Social change doesn’t begin in Washington, it begins at the grassroots – and Washington, forever the lagging indicator, catches up later. It doesn’t mean federal policy isn’t important. It is, because policy allocates resources and sets parameters for programs. But when Washington policy becomes the driving force for movement strategy and tactics, bad things happen. The relationship between organizations that do federal policy and organizations that recruit and mobilize grassroots support gets distorted, and we lose power, which, in a democracy, is ultimately based on the number of people passionately engaged with your cause.

I worked in the Senate for ten years. I thank my stars each and every day that I gained a different perspective by working for a non-profit authentically connected to its grassroots stakeholders.

Invest in Millennials. They’re the generation we’ve been waiting for!

This is the most educated, diverse, open generation in U.S. history – all of which accounts for their also being the most pro-sexual health generation in history. Ultimately, we have to shift not just policy, but social norms to make America a sexually healthy nation. The best pathway to achieving both these goals is investing in young people who are not only current leaders and activists but future parents and opinion leaders.

The corollary to investing in youth is investing in technology and new media. We’re whistling past the institutional graveyard if we don’t.

Advocates taught me that technology is culture for young people, and that asocial networks have the capacity to bring social activism to scale.

You diversify to represent your constituency…and to remain relevant.

I used to view diversity as a positive cultural statement. I now view it as the best way to reach the marketplace. The most successful for-profit enterprises find ways to hear, reflect, and engage their consumers. Adapting that principle to the non-profit world, I learned that we need to diversify our staff, boards, and networks to remain relevant in a rapidly changing, multi-cultural country. Advocates taught me the value of having an organization that reflects its constituency, as well as the link between good culture and good recruitment.

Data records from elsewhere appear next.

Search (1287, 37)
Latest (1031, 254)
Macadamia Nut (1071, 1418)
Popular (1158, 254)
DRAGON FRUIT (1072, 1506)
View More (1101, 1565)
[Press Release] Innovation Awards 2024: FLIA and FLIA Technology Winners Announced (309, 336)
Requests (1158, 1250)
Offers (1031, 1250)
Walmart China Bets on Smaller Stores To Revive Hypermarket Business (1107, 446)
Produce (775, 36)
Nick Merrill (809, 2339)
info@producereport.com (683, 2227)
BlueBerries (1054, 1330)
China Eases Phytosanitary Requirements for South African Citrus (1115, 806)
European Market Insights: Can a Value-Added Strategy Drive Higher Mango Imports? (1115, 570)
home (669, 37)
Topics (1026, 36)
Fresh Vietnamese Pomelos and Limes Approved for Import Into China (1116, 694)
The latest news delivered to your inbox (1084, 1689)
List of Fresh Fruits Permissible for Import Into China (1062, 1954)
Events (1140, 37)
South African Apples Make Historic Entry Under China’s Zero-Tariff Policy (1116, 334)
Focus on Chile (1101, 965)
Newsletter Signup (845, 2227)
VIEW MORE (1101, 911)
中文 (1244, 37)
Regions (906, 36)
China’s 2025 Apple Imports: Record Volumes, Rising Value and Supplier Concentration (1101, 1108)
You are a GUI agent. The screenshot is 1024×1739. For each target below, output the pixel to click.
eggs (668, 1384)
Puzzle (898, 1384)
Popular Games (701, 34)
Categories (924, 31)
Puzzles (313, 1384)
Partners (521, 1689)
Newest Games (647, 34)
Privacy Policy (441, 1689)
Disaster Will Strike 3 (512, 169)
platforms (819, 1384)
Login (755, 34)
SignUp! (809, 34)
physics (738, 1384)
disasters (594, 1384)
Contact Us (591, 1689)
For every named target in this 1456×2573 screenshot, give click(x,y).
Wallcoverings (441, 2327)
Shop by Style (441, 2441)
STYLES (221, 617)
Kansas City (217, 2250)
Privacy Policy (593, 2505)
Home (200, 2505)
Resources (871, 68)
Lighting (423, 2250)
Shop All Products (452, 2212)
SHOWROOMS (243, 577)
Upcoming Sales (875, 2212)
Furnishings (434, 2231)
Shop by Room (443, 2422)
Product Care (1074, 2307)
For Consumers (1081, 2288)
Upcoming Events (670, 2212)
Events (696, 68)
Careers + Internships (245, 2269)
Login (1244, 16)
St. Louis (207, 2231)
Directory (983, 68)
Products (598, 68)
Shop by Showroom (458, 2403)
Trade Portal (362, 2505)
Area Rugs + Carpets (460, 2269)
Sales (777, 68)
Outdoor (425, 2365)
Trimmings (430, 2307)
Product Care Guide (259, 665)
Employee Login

Collaboration is not just the smart thing to do…it’s the right thing to do.

Darwin said that those who have learned to innovate and collaborate most efficiently have prevailed. I buy into that because I’ve seen the results that authentic collaboration has brought to the field of sex education. But I also feel that collaboration is an ethical necessity. All of the expertise gained by our organizations was financed by a foundation, individual, or government that invested in a pro-social outcome. That expertise is a trust, not a proprietary holding. Therefore, we all have an obligation in some sense to share what we know with each other. It is the best and the “most efficient” way to reach the social good.

Well, these are a few of the insights I’ve gleaned working for Advocates over the last 14 years. I am so very grateful that I had this opportunity, and I look forward to collaborating in new and exciting ways with my valued colleagues in the field!